Each line of the data below that includes the string "computer" must be copied.

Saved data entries
-.-.-

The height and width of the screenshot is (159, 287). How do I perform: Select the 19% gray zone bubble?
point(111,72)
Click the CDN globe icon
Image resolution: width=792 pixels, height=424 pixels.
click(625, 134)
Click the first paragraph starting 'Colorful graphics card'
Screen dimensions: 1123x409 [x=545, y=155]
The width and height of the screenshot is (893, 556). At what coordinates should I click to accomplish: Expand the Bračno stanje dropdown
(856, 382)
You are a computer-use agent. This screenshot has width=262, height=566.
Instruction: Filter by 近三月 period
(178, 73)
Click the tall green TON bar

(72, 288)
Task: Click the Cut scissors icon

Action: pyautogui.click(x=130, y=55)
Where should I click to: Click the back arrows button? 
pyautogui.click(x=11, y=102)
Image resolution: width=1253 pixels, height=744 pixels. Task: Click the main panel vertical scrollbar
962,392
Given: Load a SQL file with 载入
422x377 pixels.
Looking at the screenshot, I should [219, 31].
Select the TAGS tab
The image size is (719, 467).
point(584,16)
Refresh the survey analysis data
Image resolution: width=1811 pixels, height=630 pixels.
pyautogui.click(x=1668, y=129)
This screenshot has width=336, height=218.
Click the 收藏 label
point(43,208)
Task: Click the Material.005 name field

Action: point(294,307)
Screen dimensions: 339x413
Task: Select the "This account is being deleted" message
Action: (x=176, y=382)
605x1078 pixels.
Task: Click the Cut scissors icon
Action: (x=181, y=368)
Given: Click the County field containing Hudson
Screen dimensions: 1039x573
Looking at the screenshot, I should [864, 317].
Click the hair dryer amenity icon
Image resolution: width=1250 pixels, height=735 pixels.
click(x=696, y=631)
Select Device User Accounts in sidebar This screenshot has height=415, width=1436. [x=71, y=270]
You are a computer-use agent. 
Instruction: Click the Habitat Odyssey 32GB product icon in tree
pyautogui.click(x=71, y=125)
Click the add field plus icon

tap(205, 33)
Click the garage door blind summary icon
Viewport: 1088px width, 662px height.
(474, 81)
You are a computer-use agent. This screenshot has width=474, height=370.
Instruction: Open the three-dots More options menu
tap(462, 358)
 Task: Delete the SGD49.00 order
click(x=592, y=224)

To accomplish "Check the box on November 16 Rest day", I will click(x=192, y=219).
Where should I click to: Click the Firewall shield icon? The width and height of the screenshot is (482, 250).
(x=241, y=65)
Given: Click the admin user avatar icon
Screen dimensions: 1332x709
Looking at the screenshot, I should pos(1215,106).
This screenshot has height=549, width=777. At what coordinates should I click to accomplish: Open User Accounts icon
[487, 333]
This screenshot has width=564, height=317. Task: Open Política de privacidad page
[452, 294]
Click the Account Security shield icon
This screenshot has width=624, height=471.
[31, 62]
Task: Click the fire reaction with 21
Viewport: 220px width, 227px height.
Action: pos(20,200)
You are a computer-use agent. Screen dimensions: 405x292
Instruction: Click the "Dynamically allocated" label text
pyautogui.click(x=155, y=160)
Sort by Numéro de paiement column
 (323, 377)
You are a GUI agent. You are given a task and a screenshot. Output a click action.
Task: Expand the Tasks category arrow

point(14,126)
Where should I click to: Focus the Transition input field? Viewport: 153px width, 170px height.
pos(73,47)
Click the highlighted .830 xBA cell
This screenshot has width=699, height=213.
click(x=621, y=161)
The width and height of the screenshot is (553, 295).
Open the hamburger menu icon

-.-.-

▸ **Finished exercise**:
You are a computer-use agent. This screenshot has width=262, height=566.
You are a computer-use agent. 
You are a computer-use agent. This screenshot has width=474, height=370.
You are a computer-use agent. Screen dimensions: 405x292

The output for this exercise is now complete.